Increased availability of 10 Mbps-plus connections depends on the arrival of technologies like DOCSIS 3.0, Parks Associates said. Comcast has big plans for DOCSIS 3.0 this year, which could lead to downloading speeds above 100 Mbps. Other cable companies are expected to follow soon, since upgrading their networks isn't prohibitively expensive.
"Moving to DOCSIS 3.0 is not that bad of a capital investment," Larry Socher, an executive in Accenture's Communications and High Tech Operating Group, told ARS Technica. "It's a lot less painful to deploy DOCSIS 3.0 than [fiber-to-the-home] or even [fiber-to-the-node]."
The other factor is fiber.

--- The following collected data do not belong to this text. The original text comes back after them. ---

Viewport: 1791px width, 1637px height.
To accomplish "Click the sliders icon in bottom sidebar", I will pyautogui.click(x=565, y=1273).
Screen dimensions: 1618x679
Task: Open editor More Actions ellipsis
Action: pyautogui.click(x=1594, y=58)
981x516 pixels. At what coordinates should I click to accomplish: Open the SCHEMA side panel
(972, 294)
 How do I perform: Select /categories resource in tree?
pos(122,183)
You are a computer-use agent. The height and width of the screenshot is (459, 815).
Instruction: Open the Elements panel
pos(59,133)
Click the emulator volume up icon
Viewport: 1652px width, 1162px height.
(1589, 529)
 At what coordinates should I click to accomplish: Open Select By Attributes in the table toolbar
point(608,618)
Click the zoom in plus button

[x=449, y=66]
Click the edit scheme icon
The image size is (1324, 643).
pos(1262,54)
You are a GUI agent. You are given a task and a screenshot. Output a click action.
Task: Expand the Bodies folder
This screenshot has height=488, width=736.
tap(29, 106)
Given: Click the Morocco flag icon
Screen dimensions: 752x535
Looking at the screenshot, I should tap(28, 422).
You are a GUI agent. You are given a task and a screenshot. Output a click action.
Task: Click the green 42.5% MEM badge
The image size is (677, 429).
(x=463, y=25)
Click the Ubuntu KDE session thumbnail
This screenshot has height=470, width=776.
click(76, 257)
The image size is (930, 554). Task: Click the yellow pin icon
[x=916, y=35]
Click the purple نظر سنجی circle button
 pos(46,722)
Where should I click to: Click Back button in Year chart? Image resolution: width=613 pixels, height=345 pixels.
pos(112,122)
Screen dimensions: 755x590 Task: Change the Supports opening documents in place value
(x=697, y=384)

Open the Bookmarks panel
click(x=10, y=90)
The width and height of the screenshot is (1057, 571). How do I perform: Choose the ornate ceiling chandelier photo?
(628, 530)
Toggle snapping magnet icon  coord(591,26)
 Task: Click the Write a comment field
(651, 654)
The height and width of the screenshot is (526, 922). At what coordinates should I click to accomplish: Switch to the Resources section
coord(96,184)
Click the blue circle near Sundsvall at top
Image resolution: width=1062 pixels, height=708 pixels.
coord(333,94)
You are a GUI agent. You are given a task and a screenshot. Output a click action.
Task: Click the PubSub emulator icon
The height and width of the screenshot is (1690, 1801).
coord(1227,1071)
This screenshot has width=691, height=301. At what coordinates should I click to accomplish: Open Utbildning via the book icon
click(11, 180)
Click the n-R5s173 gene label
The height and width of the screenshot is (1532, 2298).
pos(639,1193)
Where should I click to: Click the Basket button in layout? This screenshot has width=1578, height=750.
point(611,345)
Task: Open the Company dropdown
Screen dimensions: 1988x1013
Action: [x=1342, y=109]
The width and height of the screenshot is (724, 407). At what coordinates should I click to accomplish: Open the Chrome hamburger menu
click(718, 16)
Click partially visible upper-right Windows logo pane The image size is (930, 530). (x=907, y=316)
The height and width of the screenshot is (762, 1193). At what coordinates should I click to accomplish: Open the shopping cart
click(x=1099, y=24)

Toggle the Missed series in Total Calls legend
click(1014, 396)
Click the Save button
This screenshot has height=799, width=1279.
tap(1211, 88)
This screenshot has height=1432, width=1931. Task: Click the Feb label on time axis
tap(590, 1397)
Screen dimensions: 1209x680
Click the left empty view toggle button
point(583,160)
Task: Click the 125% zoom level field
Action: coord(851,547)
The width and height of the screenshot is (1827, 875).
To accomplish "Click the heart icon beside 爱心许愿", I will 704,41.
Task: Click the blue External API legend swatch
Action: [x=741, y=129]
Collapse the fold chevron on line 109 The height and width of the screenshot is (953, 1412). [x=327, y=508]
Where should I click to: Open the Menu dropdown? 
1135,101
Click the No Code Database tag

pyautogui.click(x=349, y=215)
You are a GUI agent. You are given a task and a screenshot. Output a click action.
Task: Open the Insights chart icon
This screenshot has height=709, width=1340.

Verizon and AT&T are heavily invested in fiber-centric network upgrades, with Verizon's FiOS running it directly to homes and AT&T stopping at the node with U-Verse. Combined, the two companies' fiber projects will pass more than 30 million homes by 2010.
However, Parks Associates still sees a need for improvement. The group said broadband providers should do a better job of managing traffic and network-neutrality issues in order for 33 million households to carry 10 Mbps-plus connections by 2012.
Socher agreed with Parks Associates' assessment.
"[Broadband] operators [need to] do a better job of educating the public that ... the entire neighborhood is subsidizing one or two kids doing [peer-to-peer] traffic," he said.
Although Internet service providers have lined up to support Comcast in the Federal Communication Commission's investigation into the cable company's traffic management practices, Verizon has talked down about the bandwidth constraints faced by cable ISPs.
Socher said all broadband ISPs should be on the same page when it comes to traffic management and being transparent with their customers.
"It's in all of their interests to work together," he told ARS Technica. "Ultimately, it's going to drive value to all of them and increase the size of the pie."
Given the advent of DOCSIS 3.0 in the U.S. and the continued rollout of FiOS and U-verse, it is a real possibility that Parks Associates' 33 million-household prediction will come true, ARS Technica said.
However, ARS Technica added, 10Mbps-plus connections probably won't be spread around evenly.
In areas where telecommunications companies go head-to-head with cable companies, there probably will be a concentration of homes with super-fast broadband connections, ARS Technica said, but those living in areas with little high-speed competition are likely to be stuck with single-digit broadband speeds.